In this project, the student has to extend the GVSoC[1] emulation platform to create/add the AR/VR wearable system to evaluate the architectures given in [2].

1. Traditional centralized camera sensor computing architecture. Here, the output of the sensors is connected via the MIPI Interface to the Processor/Aggregator system where the processing is done.

2. Distributed on-sensor computing architecture.
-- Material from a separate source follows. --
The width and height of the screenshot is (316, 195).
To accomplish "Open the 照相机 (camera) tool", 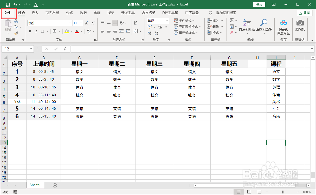I will click(x=300, y=26).
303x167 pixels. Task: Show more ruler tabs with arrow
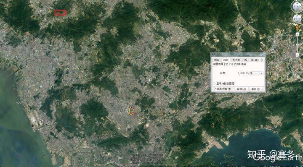coord(263,60)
Pre-processing is done on the sensor, and relevant data is only transferred to the Aggregator.

Character

  • 10% Literature research
  • 55% Extending GVSoC model
  • 25% Workload creation and deployment
  • 10% Verification


Required Skills

To work on this project, you will need the following:

  • Knowledge in C++, Python
  • Strong interest in computer architecture.
  • Familiarity with Deep Learning and traditional DSP algorithms
  • To have worked in the past with at least one RTL language (SystemVerilog or Verilog or VHDL) - having followed (or actively following during the project) the VLSI1 / VLSI2 courses is strongly recommended.


References

[1] Bruschi, Nazareno, et al. "GVSoC: a highly configurable, fast and accurate full-platform simulator for RISC-V based IoT processors." 2021 IEEE 39th International Conference on Computer Design (ICCD). IEEE, 2021.

[2] Gomez, Jorge, et al. "Distributed on-sensor compute system for AR/VR devices: A semi-analytical simulation framework for power estimation." arXiv preprint arXiv:2203.07474 (2022).